The Mercy flu clinics provide care without an appointment to patients who may have the flu. These clinics will see any walk-in patient, not just a current Mercy patient, with flu-like symptoms at four locations in Oklahoma:
- Ada – Mercy Clinic Primary Care, 201 N. Monte Vista, Suite A, 8 a.m. to 5 p.m. Monday through Thursday.
- Ardmore – Mercy Clinic Primary Care, 1020 N. Commerce St., 8 a.m. to 10 p.m. weekdays and 10 a.m. to 10 p.m. weekends.
- Edmond – Mercy Clinic Primary Care, 1919 E. Memorial Road, noon to 8 p.m. weekdays.
- Oklahoma City – Mercy Clinic Primary Care, 8325 Northwest Expressway, noon to 8 p.m. weekdays.
“Mercy’s pop-up flu clinics provide our communities with flu care when it’s most needed,” Dr. Campbell said. “These clinics are set up so we can efficiently address the symptoms and treatment needs of patients with flu-like symptoms.”
The Centers for Disease Control and Prevention reports the activity level for influenza in Oklahoma is at the highest category as of the latest report for the week ending Feb. 2. Since Sept. 1, there have been 24 flu-associated deaths in Oklahoma.
Flu-like symptoms can include:
- Fever or feeling feverish/chills
- Sore throat
- Runny or stuffy nose
- Muscle or body aches
- Fatigue (tiredness)
- Vomiting and diarrhea (more common in children)

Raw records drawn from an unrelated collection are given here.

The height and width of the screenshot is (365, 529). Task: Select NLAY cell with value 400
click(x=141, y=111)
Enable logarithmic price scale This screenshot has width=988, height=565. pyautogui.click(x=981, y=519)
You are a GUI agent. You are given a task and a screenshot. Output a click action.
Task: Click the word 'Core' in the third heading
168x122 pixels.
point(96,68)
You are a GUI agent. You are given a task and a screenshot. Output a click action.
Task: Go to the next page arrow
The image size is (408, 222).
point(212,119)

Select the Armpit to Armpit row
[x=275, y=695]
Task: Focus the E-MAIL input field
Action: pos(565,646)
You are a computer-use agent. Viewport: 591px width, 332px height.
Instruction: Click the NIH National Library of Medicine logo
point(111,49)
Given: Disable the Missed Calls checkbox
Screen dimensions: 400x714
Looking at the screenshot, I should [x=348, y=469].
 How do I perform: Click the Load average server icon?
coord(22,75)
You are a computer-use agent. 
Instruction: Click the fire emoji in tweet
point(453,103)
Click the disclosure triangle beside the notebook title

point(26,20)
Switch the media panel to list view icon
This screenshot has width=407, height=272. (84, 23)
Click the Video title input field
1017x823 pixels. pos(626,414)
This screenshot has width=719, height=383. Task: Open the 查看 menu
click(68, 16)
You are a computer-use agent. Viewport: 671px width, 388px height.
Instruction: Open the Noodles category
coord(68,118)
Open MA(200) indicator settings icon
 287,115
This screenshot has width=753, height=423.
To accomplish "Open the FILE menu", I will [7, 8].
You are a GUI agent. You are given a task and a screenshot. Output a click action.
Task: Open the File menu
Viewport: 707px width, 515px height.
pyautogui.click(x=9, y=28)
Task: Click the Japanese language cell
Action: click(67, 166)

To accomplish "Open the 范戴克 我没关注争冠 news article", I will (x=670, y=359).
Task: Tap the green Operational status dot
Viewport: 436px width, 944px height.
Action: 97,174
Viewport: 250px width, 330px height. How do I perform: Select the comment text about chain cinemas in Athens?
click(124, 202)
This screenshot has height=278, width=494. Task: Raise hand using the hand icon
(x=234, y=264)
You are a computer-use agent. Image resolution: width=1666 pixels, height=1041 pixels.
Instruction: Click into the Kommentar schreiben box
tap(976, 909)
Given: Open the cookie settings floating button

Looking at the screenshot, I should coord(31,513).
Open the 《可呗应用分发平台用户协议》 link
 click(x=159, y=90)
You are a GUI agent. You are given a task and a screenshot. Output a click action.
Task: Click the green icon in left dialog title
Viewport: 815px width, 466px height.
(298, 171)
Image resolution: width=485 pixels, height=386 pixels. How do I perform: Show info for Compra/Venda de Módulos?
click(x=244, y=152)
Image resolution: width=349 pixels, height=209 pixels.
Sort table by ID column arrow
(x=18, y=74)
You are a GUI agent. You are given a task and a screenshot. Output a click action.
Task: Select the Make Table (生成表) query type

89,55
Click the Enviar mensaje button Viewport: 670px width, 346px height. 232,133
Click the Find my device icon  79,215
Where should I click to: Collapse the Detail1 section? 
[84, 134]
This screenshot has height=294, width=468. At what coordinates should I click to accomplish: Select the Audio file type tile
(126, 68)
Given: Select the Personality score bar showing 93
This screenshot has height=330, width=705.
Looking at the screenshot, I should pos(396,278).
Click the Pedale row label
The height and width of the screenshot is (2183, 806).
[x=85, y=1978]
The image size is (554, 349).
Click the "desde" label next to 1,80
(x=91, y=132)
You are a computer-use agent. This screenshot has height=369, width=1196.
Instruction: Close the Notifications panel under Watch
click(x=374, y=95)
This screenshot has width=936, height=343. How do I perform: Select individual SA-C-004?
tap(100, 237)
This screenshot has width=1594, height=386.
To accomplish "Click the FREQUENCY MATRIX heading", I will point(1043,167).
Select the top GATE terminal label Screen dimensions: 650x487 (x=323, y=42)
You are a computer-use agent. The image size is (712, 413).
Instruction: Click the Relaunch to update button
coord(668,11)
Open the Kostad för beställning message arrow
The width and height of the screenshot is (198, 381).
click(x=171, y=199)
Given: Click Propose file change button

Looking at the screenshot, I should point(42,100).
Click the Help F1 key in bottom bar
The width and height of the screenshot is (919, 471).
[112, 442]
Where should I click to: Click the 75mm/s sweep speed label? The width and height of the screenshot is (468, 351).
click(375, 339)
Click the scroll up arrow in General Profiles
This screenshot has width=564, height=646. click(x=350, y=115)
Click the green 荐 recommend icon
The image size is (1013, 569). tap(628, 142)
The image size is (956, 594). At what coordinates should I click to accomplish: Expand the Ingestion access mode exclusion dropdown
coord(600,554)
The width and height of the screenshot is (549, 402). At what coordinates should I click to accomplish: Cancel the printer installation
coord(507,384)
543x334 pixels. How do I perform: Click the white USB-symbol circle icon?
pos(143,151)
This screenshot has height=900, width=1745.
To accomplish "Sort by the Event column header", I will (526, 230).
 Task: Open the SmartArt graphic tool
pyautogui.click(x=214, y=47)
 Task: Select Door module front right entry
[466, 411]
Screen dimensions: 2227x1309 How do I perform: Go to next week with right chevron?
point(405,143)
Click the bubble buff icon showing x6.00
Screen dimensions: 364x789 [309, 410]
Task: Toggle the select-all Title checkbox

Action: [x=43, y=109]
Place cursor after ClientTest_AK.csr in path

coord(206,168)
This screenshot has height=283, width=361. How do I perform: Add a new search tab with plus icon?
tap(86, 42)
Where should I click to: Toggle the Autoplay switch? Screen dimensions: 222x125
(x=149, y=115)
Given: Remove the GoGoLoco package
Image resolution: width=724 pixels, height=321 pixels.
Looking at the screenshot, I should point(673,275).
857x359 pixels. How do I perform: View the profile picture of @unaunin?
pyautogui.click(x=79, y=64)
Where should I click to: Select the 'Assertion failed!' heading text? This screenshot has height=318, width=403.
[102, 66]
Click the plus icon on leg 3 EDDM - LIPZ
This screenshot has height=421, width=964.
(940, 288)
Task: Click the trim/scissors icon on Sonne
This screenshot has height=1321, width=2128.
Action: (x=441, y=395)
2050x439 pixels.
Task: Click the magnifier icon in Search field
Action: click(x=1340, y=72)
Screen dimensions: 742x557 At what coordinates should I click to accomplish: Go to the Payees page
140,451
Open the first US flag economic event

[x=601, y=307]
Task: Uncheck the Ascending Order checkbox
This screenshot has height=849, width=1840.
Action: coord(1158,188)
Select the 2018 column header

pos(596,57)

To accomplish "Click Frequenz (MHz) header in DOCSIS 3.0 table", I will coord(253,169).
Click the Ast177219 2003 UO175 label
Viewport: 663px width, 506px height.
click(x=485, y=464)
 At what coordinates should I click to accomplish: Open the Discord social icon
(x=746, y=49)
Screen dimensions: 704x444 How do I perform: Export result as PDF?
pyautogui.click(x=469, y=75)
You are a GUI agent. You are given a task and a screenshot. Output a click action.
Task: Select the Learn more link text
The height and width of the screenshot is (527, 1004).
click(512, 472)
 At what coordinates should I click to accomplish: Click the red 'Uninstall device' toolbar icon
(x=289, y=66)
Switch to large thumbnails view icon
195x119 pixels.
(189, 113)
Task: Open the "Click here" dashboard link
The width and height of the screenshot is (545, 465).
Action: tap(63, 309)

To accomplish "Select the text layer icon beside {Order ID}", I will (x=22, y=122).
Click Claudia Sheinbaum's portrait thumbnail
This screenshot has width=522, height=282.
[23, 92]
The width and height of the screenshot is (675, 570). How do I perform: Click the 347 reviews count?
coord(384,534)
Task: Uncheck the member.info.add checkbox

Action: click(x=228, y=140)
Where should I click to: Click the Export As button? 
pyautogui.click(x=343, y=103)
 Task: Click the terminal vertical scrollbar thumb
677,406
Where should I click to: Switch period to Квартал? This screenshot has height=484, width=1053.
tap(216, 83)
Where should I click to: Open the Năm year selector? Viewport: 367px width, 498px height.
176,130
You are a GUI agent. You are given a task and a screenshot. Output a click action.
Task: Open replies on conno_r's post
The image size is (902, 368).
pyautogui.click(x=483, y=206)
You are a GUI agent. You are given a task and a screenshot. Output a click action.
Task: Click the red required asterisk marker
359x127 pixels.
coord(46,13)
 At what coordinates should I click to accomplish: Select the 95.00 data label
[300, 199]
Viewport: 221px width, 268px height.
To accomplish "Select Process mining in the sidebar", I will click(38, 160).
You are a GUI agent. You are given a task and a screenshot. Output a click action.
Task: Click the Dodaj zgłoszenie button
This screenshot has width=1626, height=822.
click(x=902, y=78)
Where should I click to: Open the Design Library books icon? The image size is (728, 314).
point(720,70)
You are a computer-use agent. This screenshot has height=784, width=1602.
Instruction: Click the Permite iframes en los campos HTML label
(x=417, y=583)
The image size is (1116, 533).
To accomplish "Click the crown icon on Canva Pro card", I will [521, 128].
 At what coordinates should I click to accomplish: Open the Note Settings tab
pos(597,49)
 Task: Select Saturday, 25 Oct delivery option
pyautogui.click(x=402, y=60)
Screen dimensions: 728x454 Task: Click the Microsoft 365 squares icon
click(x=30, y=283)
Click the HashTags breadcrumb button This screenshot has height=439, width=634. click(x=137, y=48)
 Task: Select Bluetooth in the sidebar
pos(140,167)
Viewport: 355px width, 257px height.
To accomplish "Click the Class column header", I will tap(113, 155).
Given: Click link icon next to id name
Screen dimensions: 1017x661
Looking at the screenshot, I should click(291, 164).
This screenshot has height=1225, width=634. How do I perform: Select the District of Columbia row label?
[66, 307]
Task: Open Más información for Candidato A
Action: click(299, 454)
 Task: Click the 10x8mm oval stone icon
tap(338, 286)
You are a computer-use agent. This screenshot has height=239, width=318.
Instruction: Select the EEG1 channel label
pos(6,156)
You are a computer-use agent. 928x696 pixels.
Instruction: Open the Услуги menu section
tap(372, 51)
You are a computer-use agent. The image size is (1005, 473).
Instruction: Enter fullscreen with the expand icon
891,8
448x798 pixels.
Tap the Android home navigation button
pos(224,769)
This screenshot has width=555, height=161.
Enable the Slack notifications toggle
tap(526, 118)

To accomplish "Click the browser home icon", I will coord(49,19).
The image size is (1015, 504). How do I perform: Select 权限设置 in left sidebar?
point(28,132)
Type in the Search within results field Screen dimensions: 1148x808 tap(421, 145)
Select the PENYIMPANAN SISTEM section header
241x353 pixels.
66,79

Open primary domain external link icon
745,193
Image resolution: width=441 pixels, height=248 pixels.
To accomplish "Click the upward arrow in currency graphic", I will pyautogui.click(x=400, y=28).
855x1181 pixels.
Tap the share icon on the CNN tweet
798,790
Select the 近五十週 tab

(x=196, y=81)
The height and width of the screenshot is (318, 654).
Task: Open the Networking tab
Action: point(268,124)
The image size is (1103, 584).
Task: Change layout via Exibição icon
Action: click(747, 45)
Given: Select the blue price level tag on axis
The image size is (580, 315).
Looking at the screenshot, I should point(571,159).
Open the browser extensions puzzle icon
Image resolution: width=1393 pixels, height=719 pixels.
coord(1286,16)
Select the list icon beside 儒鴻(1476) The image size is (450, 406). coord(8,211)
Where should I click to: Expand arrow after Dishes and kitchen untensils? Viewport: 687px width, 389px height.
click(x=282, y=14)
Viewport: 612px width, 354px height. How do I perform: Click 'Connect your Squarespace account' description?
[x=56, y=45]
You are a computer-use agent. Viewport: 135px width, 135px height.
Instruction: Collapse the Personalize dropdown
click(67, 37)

For those who haven’t had the flu, Dr. Campbell said it’s not too late to get a flu shot, as the season typically lasts until April. The clinics also can provide flu shots to those with flu-like symptoms who test negative.
Prevention includes frequently washing hands or using hand sanitizers, covering the mouth and nose when sneezing, cleaning surfaces regularly, and wearing a mask in a health care facility and when experiencing flu-like symptoms.
Mercy plans to keep the flu clinics open long as there’s a need, according to Dr. Campbell.